*Dataset records*

------------------------------------------------------------

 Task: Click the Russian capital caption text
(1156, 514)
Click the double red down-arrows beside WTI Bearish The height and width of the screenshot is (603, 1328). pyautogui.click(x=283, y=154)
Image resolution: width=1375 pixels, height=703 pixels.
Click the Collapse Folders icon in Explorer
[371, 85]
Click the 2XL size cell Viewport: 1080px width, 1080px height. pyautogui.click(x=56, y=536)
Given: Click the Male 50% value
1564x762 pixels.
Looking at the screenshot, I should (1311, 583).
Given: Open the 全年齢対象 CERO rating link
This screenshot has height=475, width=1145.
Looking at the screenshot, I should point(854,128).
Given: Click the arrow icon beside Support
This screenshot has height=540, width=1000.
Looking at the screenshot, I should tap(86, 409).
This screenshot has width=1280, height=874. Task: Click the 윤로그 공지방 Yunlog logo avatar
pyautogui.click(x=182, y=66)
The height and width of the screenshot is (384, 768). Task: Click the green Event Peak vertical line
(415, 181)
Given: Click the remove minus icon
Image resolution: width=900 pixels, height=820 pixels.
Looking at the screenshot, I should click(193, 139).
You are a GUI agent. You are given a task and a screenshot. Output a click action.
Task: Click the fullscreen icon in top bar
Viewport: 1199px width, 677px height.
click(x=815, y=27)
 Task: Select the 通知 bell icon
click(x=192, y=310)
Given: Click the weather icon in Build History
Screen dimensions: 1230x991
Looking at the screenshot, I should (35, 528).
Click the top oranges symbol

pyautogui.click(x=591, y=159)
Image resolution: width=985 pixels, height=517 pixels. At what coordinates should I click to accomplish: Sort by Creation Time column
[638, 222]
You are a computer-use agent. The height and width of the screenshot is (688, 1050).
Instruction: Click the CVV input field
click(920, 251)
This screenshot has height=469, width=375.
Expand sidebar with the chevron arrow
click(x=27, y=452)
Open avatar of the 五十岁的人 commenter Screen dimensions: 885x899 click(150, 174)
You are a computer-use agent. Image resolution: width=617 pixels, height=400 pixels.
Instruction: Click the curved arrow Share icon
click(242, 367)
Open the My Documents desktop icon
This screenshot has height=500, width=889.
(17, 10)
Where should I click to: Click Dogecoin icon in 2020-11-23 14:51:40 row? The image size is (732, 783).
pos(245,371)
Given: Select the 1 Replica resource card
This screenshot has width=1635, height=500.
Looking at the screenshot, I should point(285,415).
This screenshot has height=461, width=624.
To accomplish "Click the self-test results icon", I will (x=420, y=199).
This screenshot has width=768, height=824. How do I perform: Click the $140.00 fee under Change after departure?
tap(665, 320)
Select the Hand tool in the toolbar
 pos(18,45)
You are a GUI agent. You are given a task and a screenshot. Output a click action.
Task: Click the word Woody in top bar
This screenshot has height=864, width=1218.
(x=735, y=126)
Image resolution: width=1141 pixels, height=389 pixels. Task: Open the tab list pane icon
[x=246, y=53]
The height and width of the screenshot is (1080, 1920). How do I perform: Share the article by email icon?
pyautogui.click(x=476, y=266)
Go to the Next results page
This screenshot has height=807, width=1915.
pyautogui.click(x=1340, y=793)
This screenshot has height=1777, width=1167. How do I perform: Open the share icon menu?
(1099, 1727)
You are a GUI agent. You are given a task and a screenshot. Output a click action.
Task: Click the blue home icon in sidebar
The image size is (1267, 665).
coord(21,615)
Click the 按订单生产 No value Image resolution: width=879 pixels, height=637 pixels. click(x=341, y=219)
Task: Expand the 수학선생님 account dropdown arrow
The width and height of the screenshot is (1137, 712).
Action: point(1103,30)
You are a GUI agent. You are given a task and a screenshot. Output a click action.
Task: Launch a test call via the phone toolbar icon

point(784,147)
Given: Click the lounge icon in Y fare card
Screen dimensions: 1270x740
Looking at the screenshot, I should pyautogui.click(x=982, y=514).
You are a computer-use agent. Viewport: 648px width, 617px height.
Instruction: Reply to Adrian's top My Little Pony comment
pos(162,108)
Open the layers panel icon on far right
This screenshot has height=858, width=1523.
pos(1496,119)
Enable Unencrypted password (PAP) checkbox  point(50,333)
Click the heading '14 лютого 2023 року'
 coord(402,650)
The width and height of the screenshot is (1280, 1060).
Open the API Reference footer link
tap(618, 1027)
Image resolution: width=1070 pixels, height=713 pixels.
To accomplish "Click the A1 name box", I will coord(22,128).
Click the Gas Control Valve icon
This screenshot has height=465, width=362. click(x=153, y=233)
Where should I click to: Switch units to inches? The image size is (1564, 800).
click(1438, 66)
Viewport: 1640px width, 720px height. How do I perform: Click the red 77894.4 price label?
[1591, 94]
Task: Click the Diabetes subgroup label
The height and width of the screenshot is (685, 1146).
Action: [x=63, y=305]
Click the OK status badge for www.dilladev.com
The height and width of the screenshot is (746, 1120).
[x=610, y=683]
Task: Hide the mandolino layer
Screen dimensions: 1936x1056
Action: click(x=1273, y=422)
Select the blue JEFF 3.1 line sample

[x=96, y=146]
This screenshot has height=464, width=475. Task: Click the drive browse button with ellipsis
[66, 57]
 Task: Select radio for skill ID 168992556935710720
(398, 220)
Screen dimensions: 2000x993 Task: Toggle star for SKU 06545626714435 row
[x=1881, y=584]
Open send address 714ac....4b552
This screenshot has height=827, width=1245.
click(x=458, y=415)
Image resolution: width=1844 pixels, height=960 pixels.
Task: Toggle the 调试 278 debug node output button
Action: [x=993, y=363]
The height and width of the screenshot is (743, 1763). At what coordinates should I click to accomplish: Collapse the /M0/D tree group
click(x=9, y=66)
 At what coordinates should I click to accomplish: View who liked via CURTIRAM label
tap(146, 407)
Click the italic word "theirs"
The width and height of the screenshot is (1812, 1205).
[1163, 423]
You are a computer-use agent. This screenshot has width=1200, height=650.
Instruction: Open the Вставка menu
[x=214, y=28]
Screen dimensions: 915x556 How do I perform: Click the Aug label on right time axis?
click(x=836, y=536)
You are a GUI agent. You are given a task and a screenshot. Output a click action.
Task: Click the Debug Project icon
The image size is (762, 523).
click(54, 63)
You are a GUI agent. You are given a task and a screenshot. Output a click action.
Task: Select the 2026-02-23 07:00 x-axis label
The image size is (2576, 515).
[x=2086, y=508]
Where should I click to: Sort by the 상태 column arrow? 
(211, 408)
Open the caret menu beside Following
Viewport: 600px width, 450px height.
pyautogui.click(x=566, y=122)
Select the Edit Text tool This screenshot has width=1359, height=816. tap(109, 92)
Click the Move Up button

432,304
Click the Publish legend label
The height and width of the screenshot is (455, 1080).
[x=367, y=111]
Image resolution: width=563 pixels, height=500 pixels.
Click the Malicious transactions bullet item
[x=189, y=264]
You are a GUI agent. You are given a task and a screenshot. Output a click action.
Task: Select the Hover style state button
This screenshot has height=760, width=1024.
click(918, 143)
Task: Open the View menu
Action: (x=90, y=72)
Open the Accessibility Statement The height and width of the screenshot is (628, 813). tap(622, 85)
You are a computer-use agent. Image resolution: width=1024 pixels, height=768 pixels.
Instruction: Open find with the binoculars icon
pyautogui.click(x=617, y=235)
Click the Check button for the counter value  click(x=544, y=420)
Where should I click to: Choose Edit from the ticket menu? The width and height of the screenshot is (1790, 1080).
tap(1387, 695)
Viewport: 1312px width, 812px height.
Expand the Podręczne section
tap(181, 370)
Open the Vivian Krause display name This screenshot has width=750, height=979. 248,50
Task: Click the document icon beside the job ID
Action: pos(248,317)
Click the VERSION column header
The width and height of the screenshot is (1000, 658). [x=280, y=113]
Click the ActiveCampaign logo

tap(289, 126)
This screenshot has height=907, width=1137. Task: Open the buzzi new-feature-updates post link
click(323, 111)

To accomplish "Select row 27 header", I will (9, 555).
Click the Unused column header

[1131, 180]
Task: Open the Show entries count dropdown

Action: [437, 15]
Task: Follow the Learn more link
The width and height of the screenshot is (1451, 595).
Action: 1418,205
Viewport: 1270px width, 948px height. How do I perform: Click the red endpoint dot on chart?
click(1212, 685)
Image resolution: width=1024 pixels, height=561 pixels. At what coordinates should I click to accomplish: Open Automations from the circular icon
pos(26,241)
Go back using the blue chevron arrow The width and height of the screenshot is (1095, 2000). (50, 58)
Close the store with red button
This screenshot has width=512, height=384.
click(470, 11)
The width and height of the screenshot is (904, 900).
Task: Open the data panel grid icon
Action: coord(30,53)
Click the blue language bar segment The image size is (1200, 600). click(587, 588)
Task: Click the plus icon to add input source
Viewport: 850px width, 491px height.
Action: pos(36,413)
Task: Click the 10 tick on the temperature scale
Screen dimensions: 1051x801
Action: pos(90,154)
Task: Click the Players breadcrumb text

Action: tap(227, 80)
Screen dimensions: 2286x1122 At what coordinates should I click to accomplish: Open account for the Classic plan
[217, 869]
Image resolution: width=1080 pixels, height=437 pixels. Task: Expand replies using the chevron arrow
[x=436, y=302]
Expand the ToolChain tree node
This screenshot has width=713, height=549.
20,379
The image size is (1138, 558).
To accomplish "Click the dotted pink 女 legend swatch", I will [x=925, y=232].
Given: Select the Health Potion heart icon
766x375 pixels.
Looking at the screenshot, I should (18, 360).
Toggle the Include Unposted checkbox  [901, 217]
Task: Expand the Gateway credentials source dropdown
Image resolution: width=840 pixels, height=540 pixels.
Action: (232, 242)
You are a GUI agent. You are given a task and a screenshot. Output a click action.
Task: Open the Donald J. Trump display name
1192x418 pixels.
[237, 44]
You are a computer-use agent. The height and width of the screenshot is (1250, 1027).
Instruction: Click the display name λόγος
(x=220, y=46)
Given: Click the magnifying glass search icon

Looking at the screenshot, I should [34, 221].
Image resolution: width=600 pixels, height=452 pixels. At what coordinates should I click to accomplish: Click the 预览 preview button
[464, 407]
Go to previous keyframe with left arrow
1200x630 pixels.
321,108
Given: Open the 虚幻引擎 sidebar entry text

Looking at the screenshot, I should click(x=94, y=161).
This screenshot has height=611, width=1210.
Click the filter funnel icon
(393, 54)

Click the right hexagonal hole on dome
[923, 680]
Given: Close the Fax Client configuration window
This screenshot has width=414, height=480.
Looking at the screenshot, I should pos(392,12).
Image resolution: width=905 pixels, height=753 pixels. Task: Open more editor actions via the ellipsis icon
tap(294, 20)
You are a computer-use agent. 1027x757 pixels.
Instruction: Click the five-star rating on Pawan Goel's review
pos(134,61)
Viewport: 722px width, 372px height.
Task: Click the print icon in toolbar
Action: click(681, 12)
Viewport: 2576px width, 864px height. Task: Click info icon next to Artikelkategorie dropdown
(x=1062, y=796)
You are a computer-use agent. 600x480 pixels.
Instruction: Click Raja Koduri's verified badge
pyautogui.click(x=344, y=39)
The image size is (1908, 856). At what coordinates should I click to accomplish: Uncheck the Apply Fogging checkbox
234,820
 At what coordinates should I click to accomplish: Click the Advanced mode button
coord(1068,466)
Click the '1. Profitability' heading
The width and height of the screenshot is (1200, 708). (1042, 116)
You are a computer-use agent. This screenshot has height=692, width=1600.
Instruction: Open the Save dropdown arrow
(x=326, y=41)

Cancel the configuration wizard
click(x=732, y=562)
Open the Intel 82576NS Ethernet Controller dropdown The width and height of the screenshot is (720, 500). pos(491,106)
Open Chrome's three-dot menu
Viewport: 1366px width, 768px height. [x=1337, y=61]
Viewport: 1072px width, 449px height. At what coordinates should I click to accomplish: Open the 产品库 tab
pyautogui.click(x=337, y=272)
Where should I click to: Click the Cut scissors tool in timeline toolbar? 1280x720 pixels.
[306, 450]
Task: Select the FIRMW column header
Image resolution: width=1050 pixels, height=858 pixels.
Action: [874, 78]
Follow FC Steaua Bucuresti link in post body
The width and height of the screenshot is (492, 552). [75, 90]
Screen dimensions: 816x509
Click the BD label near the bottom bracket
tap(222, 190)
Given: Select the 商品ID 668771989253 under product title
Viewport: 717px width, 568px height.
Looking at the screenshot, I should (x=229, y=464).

------------------------------------------------------------

*Exercise brief*
Using the material above, return each line in which the word "computer" occurs.

*Solution*
You are a computer-use agent. The height and width of the screenshot is (688, 1050).
You are a computer-use agent. Image resolution: width=617 pixels, height=400 pixels.
You are a computer-use agent. Viewport: 648px width, 617px height.
You are a computer-use agent. This screenshot has width=1200, height=650.
You are a computer-use agent. Image resolution: width=1024 pixels, height=768 pixels.
You are a computer-use agent. The height and width of the screenshot is (1250, 1027).
You are a computer-use agent. 1027x757 pixels.
You are a computer-use agent. 600x480 pixels.
You are a computer-use agent. This screenshot has height=692, width=1600.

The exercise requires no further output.